A project can only contain one Chord Track at a time because the track links to a MIDI-triggered track, which must eventually have the chords copied to it in order for you to start programming a new MIDI instrument using the Chord track. You can however assign a Chord track to play any MIDI-triggered track in a project by sending it to a given track. Or, choose Use Monitored Tracks to send it to whichever track currently hs monitoring enabled.
Blocks of data in a Chord Track will obey the project’s snap settings so if you want to make them overlap you will need to choose a finer setting like ¼ or 1/16 or indeed turn off snapping altogether while you drag Chord events around. You can select events and quantize them using project quantize settings like you can with any data, so if you mess the timing up it’s easy to correct it with a couple of clicks.
The Chord window has a Chord Assistant section and if you click on this, it will use what it knows about the existing chords to suggest new ones that might work well in a sequence. Use the complexity bar to move from suggesting basic to more advanced chords, and the mode menu to access even more detailed musical subcontrols for creating chords.
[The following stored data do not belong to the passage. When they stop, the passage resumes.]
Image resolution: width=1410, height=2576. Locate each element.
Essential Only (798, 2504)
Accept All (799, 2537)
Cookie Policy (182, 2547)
In the Editor section of the Chord window there’s a MIDI Input option. When this is pressed, you can specify notes to use for the chord by pressing keys on your MIDI keyboard. So you may not necessarily know what a chord is when you play it in but Cubase will tell you. You can then edit it by adding or removing notes using the onscreen keyboard.
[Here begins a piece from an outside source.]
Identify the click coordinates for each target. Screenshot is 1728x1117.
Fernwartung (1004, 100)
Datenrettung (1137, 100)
To convert a Chord Track to MIDI parts, simply drag and drop any or all of the Chord events onto a MIDI track in a project. You can repeat this as many times as you like, so it’s easy to duplicate a set of chords across several MIDI tracks. Remember that when you have done this the original chords will still sound so you will need to mute the Chord track or disconnect it from the instrument it is playing to avoid doubling notes.
The Chord Track can be assigned to any virual instrument but it helps to set it up correctly for a piano, guitar or generic instrument, to get the voicings right. You can do this by going to the Inspector panel to the left of the track and assigning it to an instrument type. Within each one you also get a submenu of options to tailor the chords to different musical scales and genres.